Carbonic anhydrase IX, an endogenous hypoxia marker, expression in head and neck squamous cell carcinoma and its relationship to hypoxia, necrosis, and microvessel density.

Carbonic anhydrase IX (CA IX) is a transmembrane glycoprotein with an active extracellular enzyme site. We have shown previously that it was hypoxia inducible and may therefore be an endogenous marker of hypoxia. It is overexpressed in some tumors, particularly renal cell carcinoma. The aim of this study was to examine the expression and localization of CA IX in head and neck squamous cell carcinoma (HNSCC) and relate this to the location of tumor microvessels, angiogenesis, necrosis, and stage. Expression of CA IX was determined by immunoblotting in three HNSCC cell lines grown in normoxia and hypoxia (pO(2) 0.1%) and three paired tumor and normal tissue samples of HNSCC. Archived paraffin sections (79) of HNSCC were immunostained with antibodies to CA IX and CD34 to determine microvessel density (MVD).
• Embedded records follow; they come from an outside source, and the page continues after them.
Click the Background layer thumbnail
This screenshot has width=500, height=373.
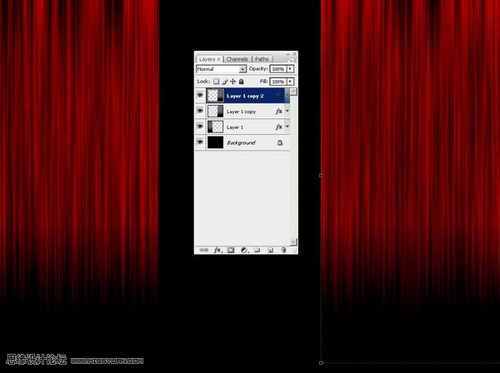pyautogui.click(x=215, y=142)
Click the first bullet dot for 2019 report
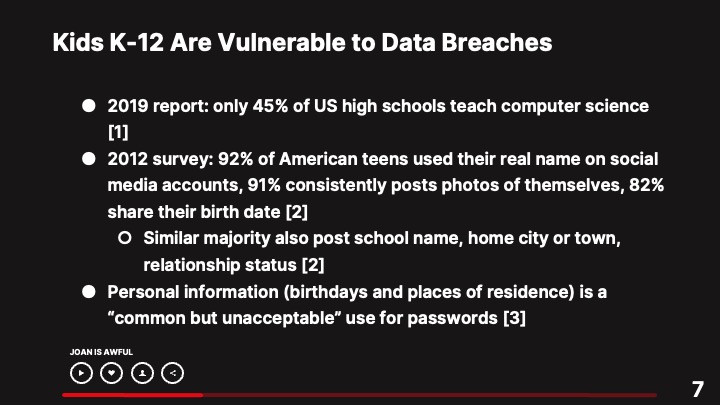Screen dimensions: 720x405 (88, 105)
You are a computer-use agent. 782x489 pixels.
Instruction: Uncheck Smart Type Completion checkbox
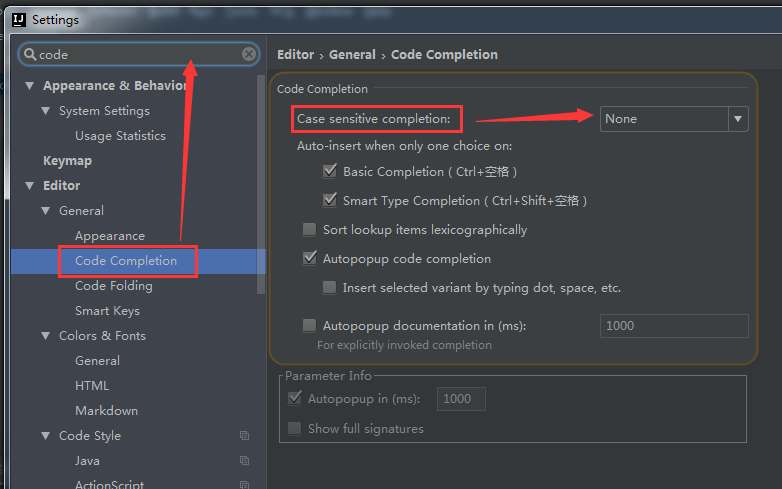coord(329,201)
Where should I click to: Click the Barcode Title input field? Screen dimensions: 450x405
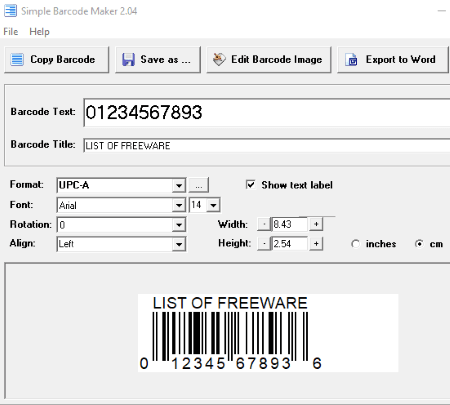pyautogui.click(x=267, y=146)
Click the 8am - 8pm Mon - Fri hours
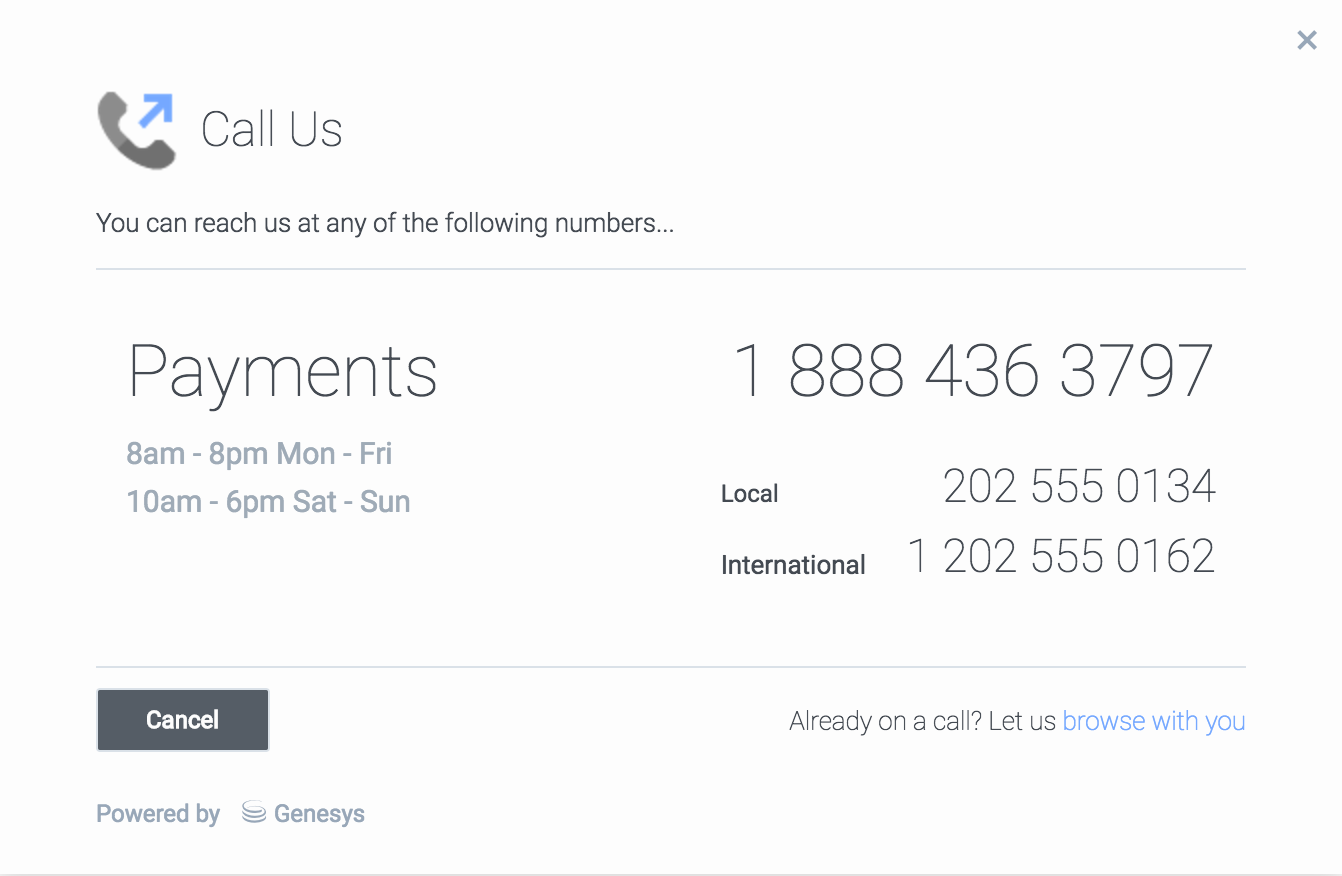Screen dimensions: 1342x876 pos(259,454)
By double staining sections with CA IX and CD34, the distance between blood vessels and the start of CA IX expression and necrosis was calculated. CA IX was induced by hypoxia in all three HNSCC cell lines and overexpressed in HNSCC tumor tissue. Overexpression was localized to the perinecrotic area of the tumor on immunostaining, and the percentage area of the tumor expressing CA IX was significantly higher with more tumor necrosis (P = 0.001), a high MVD (P = 0.02), and advanced stage (P = 0.033) on univariate analysis and necrosis (P = 0.0003) and MVD (P = 0.0019) on multivariate analysis. The median distance between a blood vessel and the start of CA IX expression was 80 microm (range, 40-140 microm). CA IX is overexpressed in HNSCC because of hypoxia and is a potential biomarker for hypoxia in this tumor. Overexpression may help to maintain the intracellular pH, giving tumor cells a survival advantage and enhancing resistance to radiotherapy and chemotherapy. CA IX is a potential target for future therapy in HNSCC.